_Supplied records:_

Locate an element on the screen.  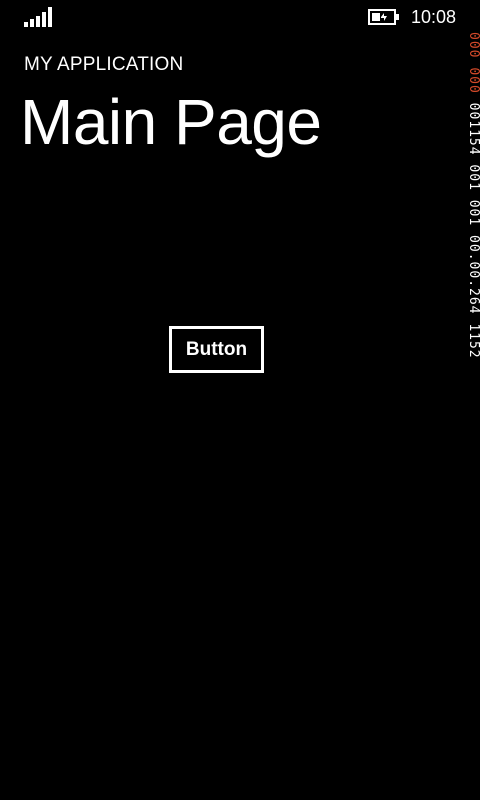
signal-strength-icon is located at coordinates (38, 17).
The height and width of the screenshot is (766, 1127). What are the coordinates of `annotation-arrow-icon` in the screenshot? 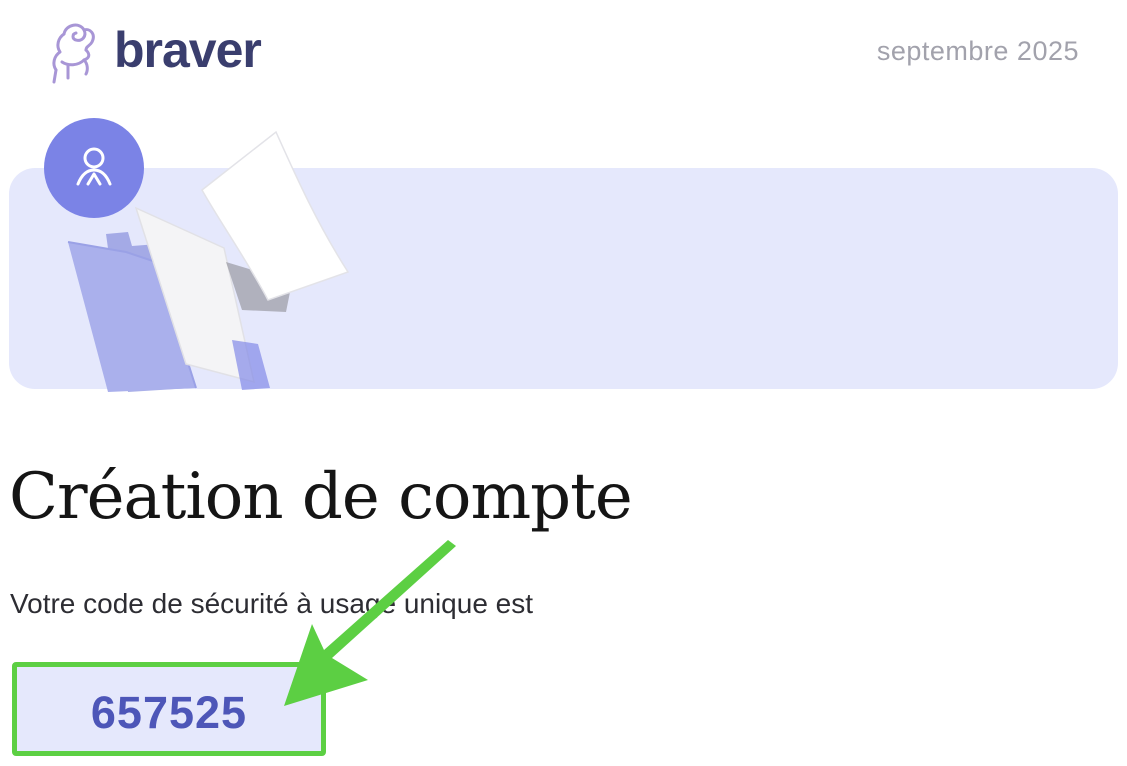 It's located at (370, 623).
--
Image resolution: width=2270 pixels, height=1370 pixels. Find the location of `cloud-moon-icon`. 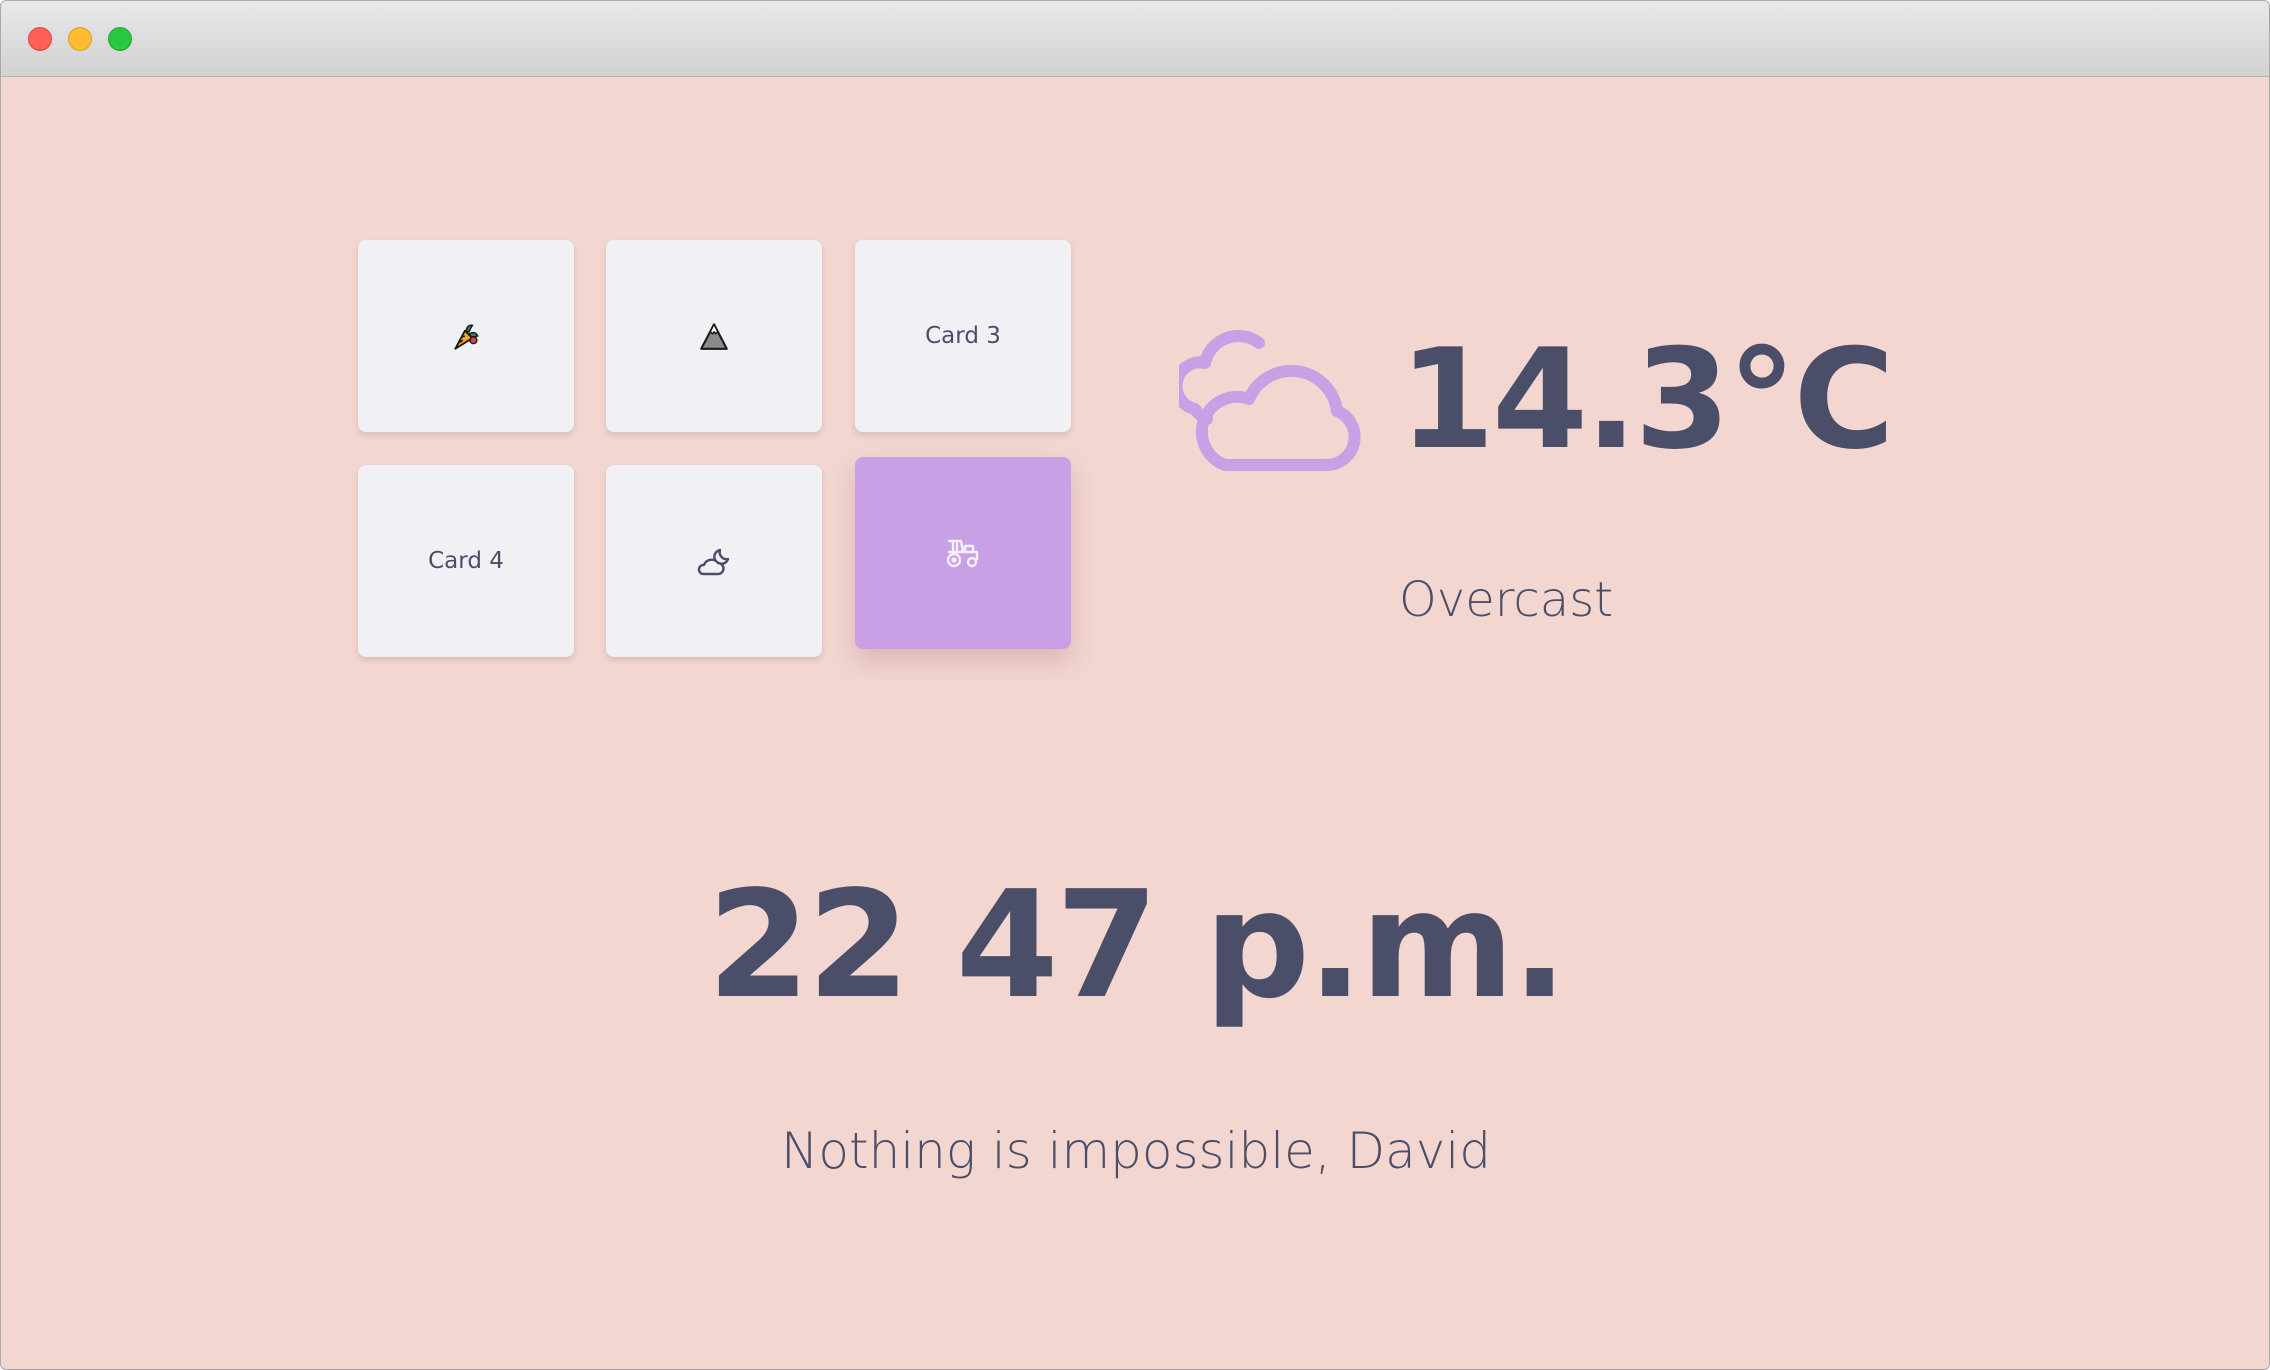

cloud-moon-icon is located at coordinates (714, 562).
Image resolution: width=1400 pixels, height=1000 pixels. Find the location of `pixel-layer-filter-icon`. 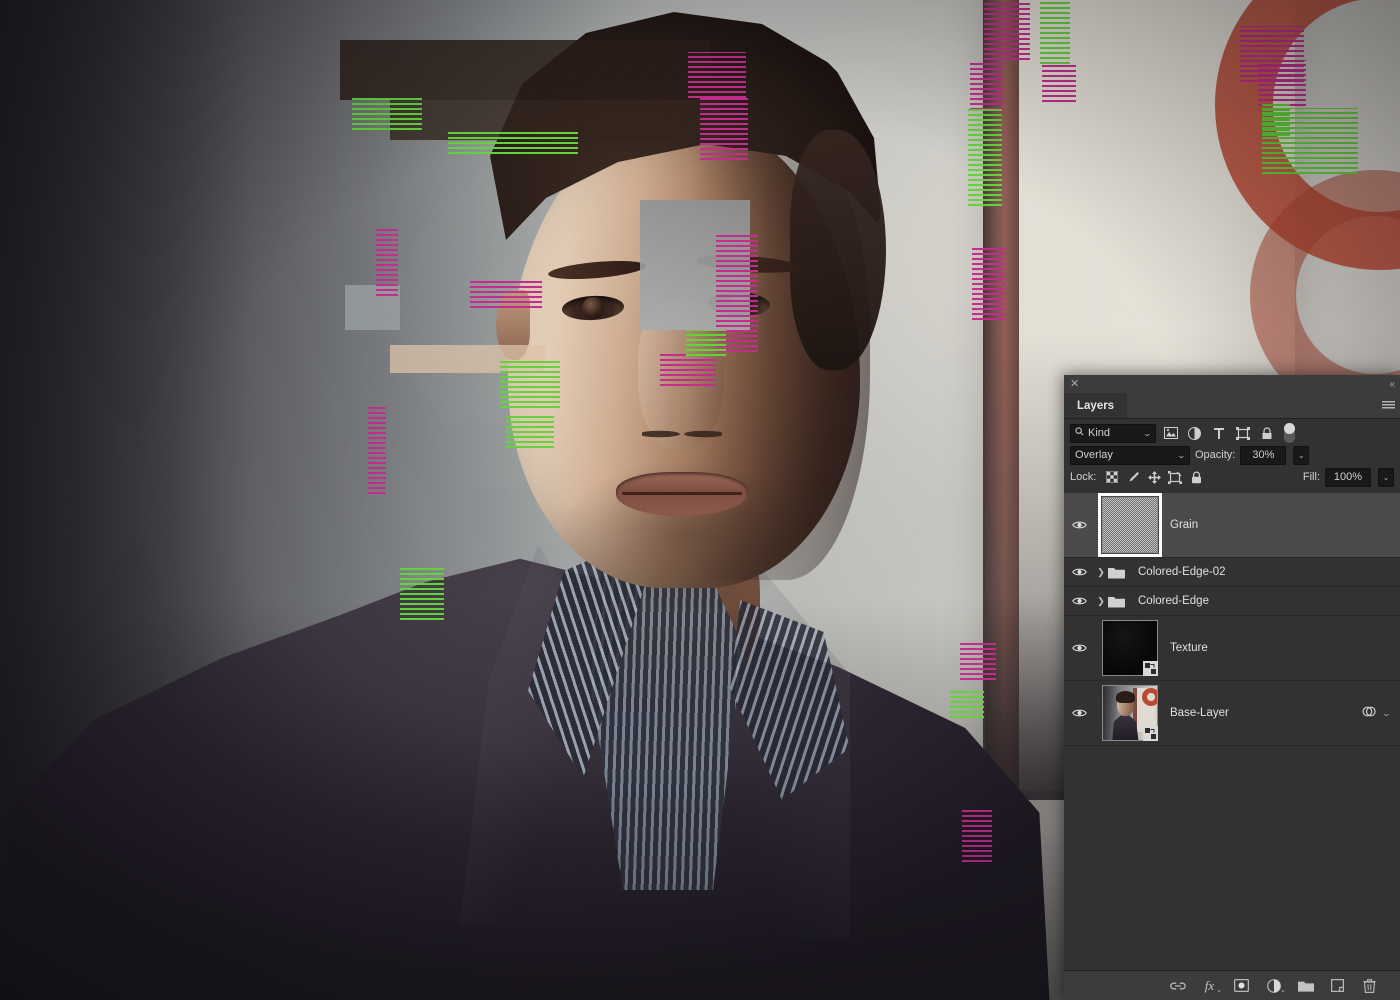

_Work to complete:_
Rewrite the listing from the line containing "Image resolution: width=2270" through the line containing "Image resolution: width=1400", swapping "location" for "position" and keeping everything else the same. Leave the pictures out.

_Expected answer:_
Image resolution: width=2270 pixels, height=1370 pixels. Find the position of `cloud-moon-icon`. 

cloud-moon-icon is located at coordinates (714, 562).
Image resolution: width=1400 pixels, height=1000 pixels. Find the position of `pixel-layer-filter-icon`. 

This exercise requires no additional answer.